HAMPSTEAD & HIGHGATE GAZETTE


Friday April 10 1998

MOVIE LEGEND VEIDT'S ASHES 'HOME' AT LAST

By Amanda Gilbraith

The remains of the distinguished German film actor Conrad Veidt have been brought to Golders Green Crematorium after years in a cellar on the other side of the world.

Last Friday a group of fans - who had travelled from, among other places, New York, Berlin and Copenhagen - gathered at the crematorium in Hoop Lane to place at rest the ashes of of the actor and his third wife, Lilli, on the 55th anniversary of his death.

The arrival of the casket, containing an art deco solid bronze urn, marks the end of a long journey to bring Veidt back to Britain. After fleeing the Nazi regime in Germany, where he was blacklisted by Hitler, he settled in Platt's Lane, Hampstead. He became a British subject.

Born in Berlin in 1893, Veidt starred in some 100 films during a career spanning 30 years, which swept him from Germany to London and on to Hollywood, where he featured in such classics as Casablanca, The Thief of Bagdad, Dark Journey, and the pioneering silent movie, The Cabinet of Dr. Caligari - his big break.

Veidt died at the age of 50 on a golf course, from a massive heart attack. He was cremated in Hollywood. His widow, Lilli, who was half-Jewish, then moved to New York, where she laid his ashes at a crematorium nearby for 30 years until her death in 1980.

Her body was cremated and, as she wished, the ashes mingled with Veidt's. From then on, little was heard about the urn.

For more than a decade it languished in the basement of a house in California belonging to Lilli's nephew, Ivan Rado, who inherited Veidt memorabilia and the urn after his aunt's death.

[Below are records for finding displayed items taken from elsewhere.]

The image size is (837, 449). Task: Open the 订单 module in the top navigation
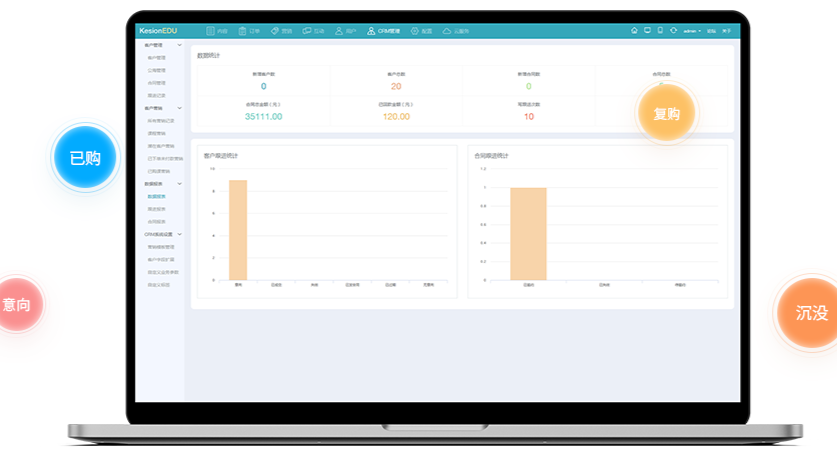click(x=249, y=31)
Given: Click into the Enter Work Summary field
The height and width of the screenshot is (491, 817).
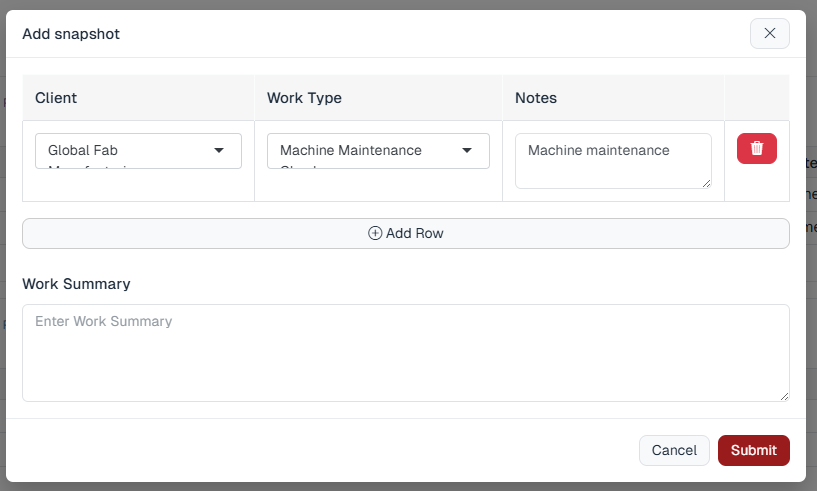Looking at the screenshot, I should pos(405,352).
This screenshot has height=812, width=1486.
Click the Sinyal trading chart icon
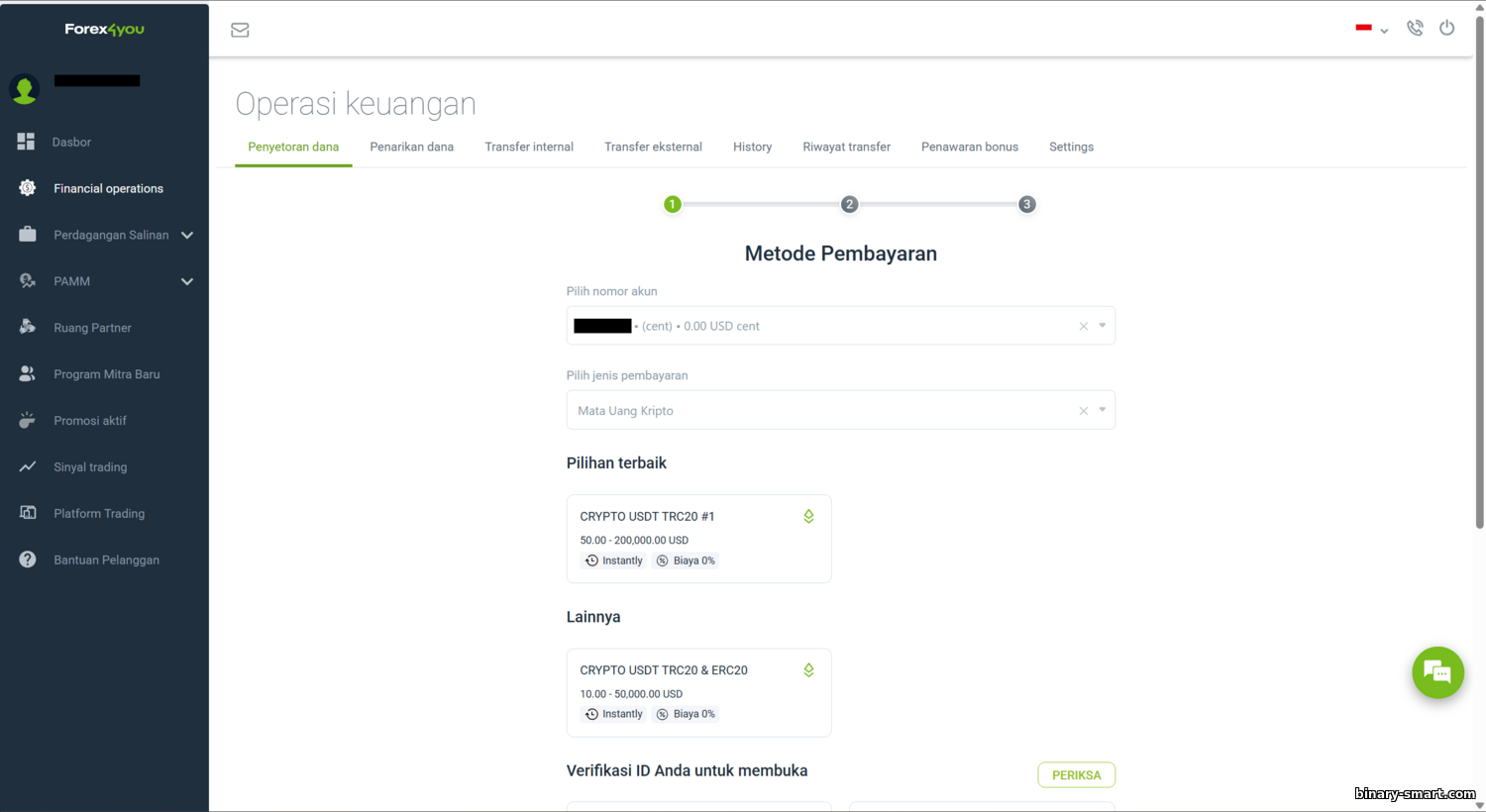27,466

When Mr. Rado learned of a fan club set up eight years ago by Jim Rathlesberger, a 50-year old civil servant from Sacramento in California, he decided to hand over all the memorabilia, including the urn. The urn eventually came into the hands of the Conrad Veidt Society after Mr. Rathlesberger put an international appeal in the Society's newsletter for ideas as to where the ashes should be placed.

A fan from Hendon, Vivienne Phillips, 71, suggested Golders Green Crematorium because of Veidt's many happy years spent in Hampstead. After unanimous agreement among members, Mr. Rathlesberger removed the case from his garage in California and brought it to London.

The Society has managed to secure a 10-year lease on a space in the columbarium for 400 pounds, which they hope to renew as money gradually trickles in. The cost of securing a plot in perpetuity at Golders Green - 2,860 pounds - is just too great for the Society.

''I feel shattered because it has been such a build-up and now it's finally over and he is here, finally at home,'' said Miss Phillips, who has been a Veidt fan since 1940 when she first saw him in The Thief of Bagdad.

''This has been a wish of mine to bring him home ever since that day in 1943 when I first heard of his death. For 55 years his ashes have been shunted from one place to another, which was dreadful, and now he is in a proper place together with Lilli.''

(Photographs not reproduced here: Conrad Veidt at his home in Platt's Lane, Hampstead, and a color photo of Jim Rathlesberger and Vivienne Phillips at Golders Green.)